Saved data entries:
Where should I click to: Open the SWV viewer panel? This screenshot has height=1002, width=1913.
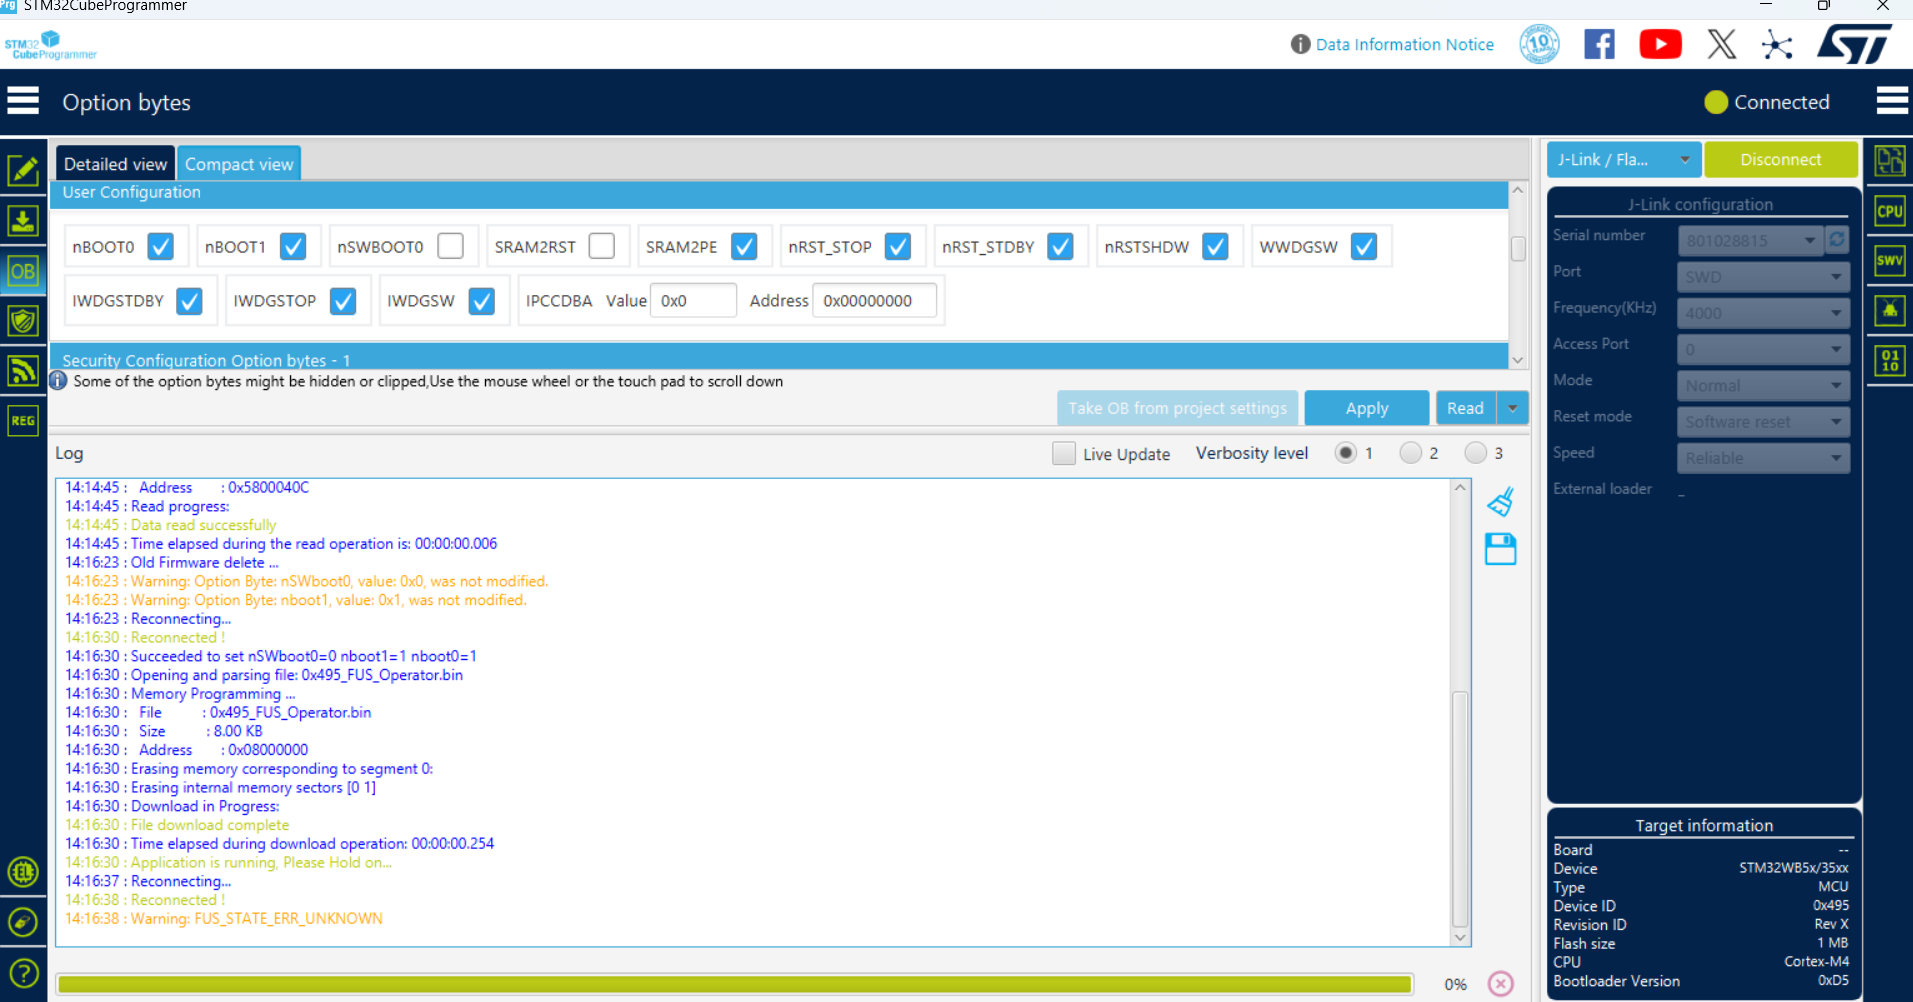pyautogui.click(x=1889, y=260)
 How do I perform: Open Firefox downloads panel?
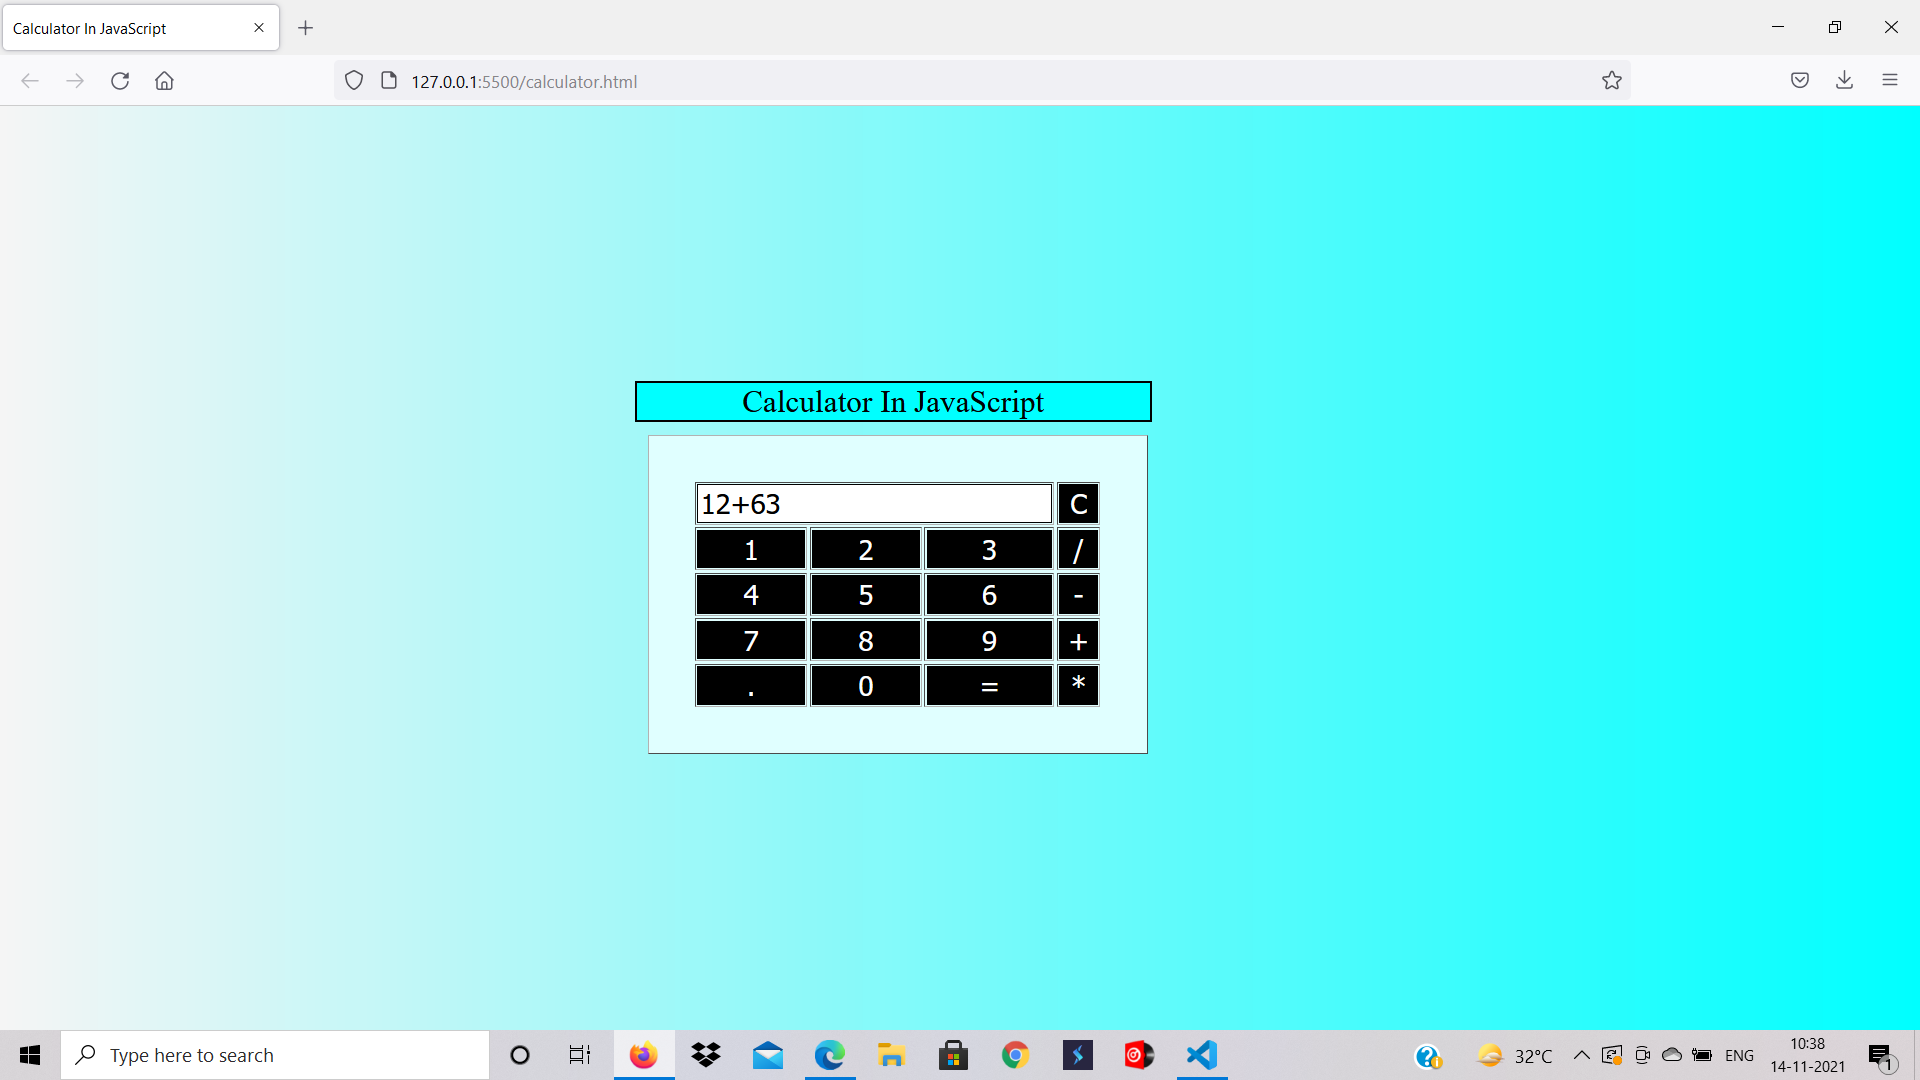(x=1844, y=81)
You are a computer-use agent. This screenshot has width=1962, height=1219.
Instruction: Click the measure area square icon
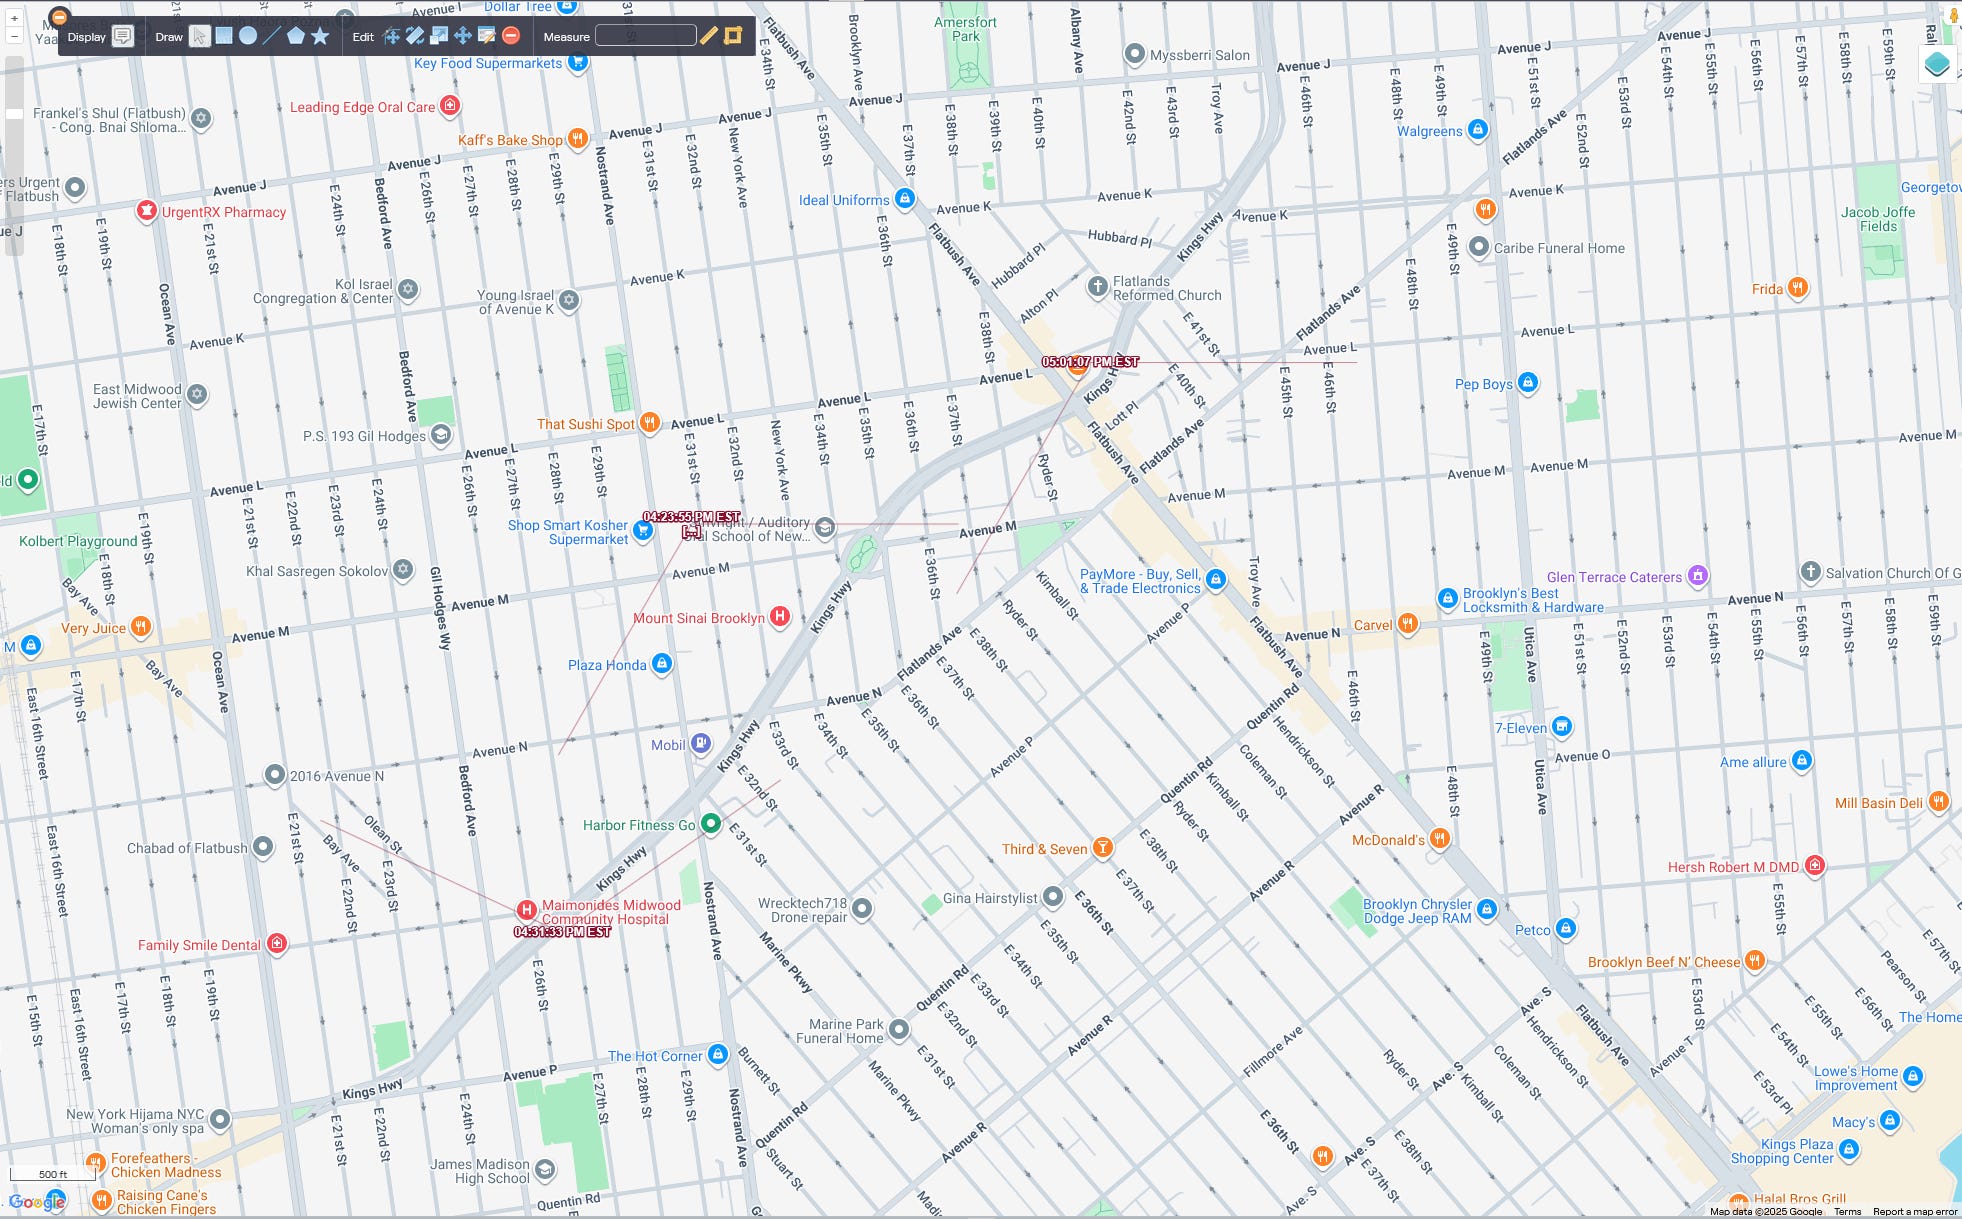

■ **What to do**
Return every line above exactly, omitting images.

■ **Output for this exercise**
Where should I click to: Open the SWV viewer panel? This screenshot has height=1002, width=1913.
pyautogui.click(x=1889, y=260)
 How do I perform: Open Firefox downloads panel?
(x=1844, y=81)
You are a computer-use agent. This screenshot has width=1962, height=1219.
Instruction: Click the measure area square icon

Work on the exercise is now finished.